34 See, to that effect, judgment of 27 February 2014, Commission v EnBW (C‑365/12 P, EU:C:2014:112, paragraph 79 and the case-law cited).
35 In that regard, as the Court has observed, Articles 1 and 4 of Directive 85/374, read in the light of the first recital thereof, lay down the principle that the producer can incur no-fault liability founded on the product defect, defined, according to Article 6 thereof, as a failure to provide the safety which consumers are entitled to expect from the product in question, taking all circumstances into account (see, to that effect, judgment of 26 March 2026, Sanofi Pasteur, C‑338/24, EU:C:2026:248, paragraph 29).
36 See, to that effect, judgment of 29 October 2020, Intercept Pharma and Intercept Pharmaceuticals v EMA (C‑576/19 P, EU:C:2020:873, paragraph 53 and the case-law cited).

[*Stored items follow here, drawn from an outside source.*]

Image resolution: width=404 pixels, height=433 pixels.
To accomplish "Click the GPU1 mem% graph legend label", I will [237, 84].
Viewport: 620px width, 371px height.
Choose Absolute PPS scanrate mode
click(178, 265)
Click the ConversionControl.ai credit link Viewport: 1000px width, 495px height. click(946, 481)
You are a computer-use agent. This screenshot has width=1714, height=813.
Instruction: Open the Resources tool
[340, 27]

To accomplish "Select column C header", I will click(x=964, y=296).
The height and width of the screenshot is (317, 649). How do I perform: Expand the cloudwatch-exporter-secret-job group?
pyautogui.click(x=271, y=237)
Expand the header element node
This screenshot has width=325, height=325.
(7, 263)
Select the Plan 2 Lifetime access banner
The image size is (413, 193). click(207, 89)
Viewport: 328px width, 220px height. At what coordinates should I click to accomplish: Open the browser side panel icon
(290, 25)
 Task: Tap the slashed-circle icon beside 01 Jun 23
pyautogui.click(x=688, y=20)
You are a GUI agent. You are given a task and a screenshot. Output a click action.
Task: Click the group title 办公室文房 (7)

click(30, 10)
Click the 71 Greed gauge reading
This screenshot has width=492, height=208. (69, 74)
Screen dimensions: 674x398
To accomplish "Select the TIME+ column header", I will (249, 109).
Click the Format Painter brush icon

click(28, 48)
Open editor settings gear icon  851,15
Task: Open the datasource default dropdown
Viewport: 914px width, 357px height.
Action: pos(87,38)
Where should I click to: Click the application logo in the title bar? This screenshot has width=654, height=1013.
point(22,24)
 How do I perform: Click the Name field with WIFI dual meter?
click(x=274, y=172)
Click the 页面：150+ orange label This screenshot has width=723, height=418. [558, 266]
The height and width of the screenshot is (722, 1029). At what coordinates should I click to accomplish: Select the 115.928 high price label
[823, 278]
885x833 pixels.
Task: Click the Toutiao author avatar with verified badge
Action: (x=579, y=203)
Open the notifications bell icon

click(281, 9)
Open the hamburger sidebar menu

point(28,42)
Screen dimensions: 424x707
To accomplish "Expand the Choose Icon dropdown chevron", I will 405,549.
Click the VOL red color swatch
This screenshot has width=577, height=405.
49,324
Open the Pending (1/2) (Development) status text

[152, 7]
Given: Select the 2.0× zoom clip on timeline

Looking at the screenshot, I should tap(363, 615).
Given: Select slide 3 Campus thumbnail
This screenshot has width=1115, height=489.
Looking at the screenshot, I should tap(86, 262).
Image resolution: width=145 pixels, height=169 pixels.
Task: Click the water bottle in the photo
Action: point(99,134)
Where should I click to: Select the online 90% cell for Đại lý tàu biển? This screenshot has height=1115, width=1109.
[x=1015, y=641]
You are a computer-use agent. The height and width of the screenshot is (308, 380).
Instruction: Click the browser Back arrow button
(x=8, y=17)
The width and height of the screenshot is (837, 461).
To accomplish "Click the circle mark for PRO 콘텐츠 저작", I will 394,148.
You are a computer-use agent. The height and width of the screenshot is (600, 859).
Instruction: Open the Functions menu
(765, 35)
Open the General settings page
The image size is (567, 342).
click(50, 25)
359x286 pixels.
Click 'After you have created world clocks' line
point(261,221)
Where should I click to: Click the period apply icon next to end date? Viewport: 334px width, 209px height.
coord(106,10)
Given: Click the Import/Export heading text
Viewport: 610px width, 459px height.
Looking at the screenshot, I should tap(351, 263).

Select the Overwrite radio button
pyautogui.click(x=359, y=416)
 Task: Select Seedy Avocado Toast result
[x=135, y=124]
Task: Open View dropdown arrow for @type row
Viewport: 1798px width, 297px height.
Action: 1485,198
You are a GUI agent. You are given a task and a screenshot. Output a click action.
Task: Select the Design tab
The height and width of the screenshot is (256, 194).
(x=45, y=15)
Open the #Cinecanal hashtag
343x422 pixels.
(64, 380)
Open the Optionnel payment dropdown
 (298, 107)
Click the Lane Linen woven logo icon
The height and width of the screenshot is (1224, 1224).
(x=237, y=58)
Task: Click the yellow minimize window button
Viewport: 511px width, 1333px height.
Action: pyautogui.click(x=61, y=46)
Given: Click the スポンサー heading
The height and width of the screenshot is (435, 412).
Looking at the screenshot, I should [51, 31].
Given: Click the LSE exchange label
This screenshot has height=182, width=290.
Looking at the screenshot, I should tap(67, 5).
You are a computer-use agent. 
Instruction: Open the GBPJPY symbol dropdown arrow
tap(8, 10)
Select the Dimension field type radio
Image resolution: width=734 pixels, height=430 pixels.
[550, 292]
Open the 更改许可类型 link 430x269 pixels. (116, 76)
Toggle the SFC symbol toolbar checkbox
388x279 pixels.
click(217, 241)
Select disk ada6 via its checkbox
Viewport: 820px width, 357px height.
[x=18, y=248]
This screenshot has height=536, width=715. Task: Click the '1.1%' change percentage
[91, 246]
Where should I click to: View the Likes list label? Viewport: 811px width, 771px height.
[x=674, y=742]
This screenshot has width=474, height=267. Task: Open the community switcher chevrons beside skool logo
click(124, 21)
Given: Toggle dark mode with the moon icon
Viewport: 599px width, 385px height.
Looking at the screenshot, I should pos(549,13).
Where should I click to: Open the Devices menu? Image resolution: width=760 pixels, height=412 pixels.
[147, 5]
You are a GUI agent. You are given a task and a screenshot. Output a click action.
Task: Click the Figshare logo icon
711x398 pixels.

37 Thus, in its appeal in Case C‑631/24 P, the Commission submits that it provided figures in its defence before the General Court in the case which gave rise to the first judgment under appeal. However, it is apparent from the passage referred to in those pleadings that the Commission merely stated that ‘the risk of a massive litigation brought by consumers against vaccines producers is not abstract and, in view of the fact that as of today more than 70% of the Europeans (i.e. 447.2 million people) have received at least one dose of vaccine, this risk consists of very significant financial consequences for a single contractor’.
38 According to those paragraphs of the judgments under appeal, the reason why the provisions on indemnification were incorporated into the agreements at issue, namely to compensate for the risks incurred by the undertakings concerned in connection with the shortening of the period for the development of the vaccines, was in the public domain before the adoption of the contested decisions.
39 See judgment of 12 September 2024, Anglo Austrian AAB v ECB and Far-East (C‑579/22 P, EU:C:2024:731, paragraph 120 and the case-law cited).
40 Those sections stated that ‘a full disclosure of the contractual provisions on indemnification, in particular of those concerning the exact conditions which do not allow the contractor to have recourse to indemnification, would inevitably reveal to the contractor’s competitors – namely to all pharmaceuticals companies, even those that do not produce vaccines – the “weak points” of the contractor’s coverage of its possible liability, and provide them with a competitive advantage that they could further exploit (with advertisements, comparative publicity etc). This would clearly occur for those competitors that do not have any contracts with indemnification clauses, but that are publicly known as being covered by a general insurance in case of liability from defective products’.
41 See judgment of 20 June 2024, EUIPO v Indo European Foods (C‑801/21 P, EU:C:2024:528, paragraph 85 and the case-law cited).